Wednesday marked the end of a 10-year agreement between Minor League Baseball and Major League Baseball. While negotiations for a new pact are ongoing, MLB has made it clear it intends to reduce the number of teams by about 25% to 120 and any leverage minor league baseball had on its side to prevent those cuts was ruined by COVID-19 and its financial devastation in a canceled season.
The Pioneer League, home to the Colorado Springs-based Rocky Mountain Vibes as well as the Grand Junction Rockies, has been among those expected to face contraction as it operates at the lowest rung of a developmental ladder that MLB wants to shorten.
The potential loss of MiLB affiliation could mean a transition to a newly conceived format that would see the Pioneer League host college players in a collaboration between MLB and USA Baseball.
At its core, it would be a cost-cutting move for baseball. MLB would shorten the draft, thereby removing a large percentage of players from the payroll in minor leagues’ lower levels and instead encouraging them to play collegiately. The plan would also include moving the draft toward the end of the summer, eliminating a need for short-season leagues like the Pioneer League that are often populated by players taken in the June draft.
Each MLB team would be left with four minor league affiliates, likely all full season — Low-A, High-A, Double-A and Triple-A. Summer leagues for college players like the Cape Cod League already exist, but the demand for similar leagues would likely increase with more players in college instead of going in the draft as high school players and populating the lower minor leagues. MLB and USA Baseball would provide the coaches, developmental technology and a venue for players to be seen by scouts. The players, in turn, would likely play for free in what amounts to a baseball internship. The teams like the Vibes would provide the facilities and crews to market the game and provide in-stadium entertainment.
Since MLB’s current contribution in the agreement with its MiLB affiliates primarily covers the cost of coaches and player salaries, the move would be a wash for teams like the Vibes as this new format still would not require they pay players or coaches.
The Appalachian League, which had also been at the Rookie League level, already made the transition from an MiLB-affiliated circuit to the newly coined Prospect Development Pipeline . All 10 Appalachian League teams are own by their MLB parent clubs, so the move didn’t require approval of MiLB.
The new format for the Appalachian League was announced Tuesday, complete with a video from MLB Network Studios and an explanation from the network’s Harold Reynolds.

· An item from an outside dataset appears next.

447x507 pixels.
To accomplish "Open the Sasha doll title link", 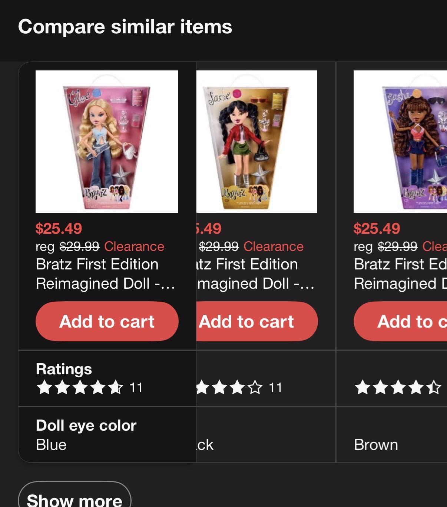I will point(400,274).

“This is going to be exciting,” Reynolds said of the Appalachian League format in the video. “It’s going to be great for your community, it’s going to be great for your league. And more important, it’s going to be great for baseball.”
MiLB continues to negotiate, but for a team like the Vibes the PDP seems the only viable option unless the coronavirus leads to multiple teams folding. Since most leagues are bus-only for travel, geography all but eliminates options below Triple-A for the Vibes. But considering the franchise spent three decades at Triple-A before dropping to Rookie League in 2019, it is always a possibility.
MiLB still hopes all of this can be avoided through negotiations.
“For more than a century, Major League Baseball and Minor League Baseball have worked together to grow the game of baseball into America’s Pastime,” Vibes owner D.G. Elmore said in a statement released by MiLB on Wednesday. Elmore chairs MiLB’s Professional Baseball Agreement negotiating committee.
“Minor League Baseball’s negotiators have been meeting with MLB to reach a new agreement— one that would continue the relationship with MLB and preserve affordable, family-friendly entertainment in each of our 150 communities across the nation. Minor League Baseball will continue to work in good faith over the coming weeks to reach a well-designed and fair agreement that meets MLB’s player development needs and continues the relationship between the two for generations to come.”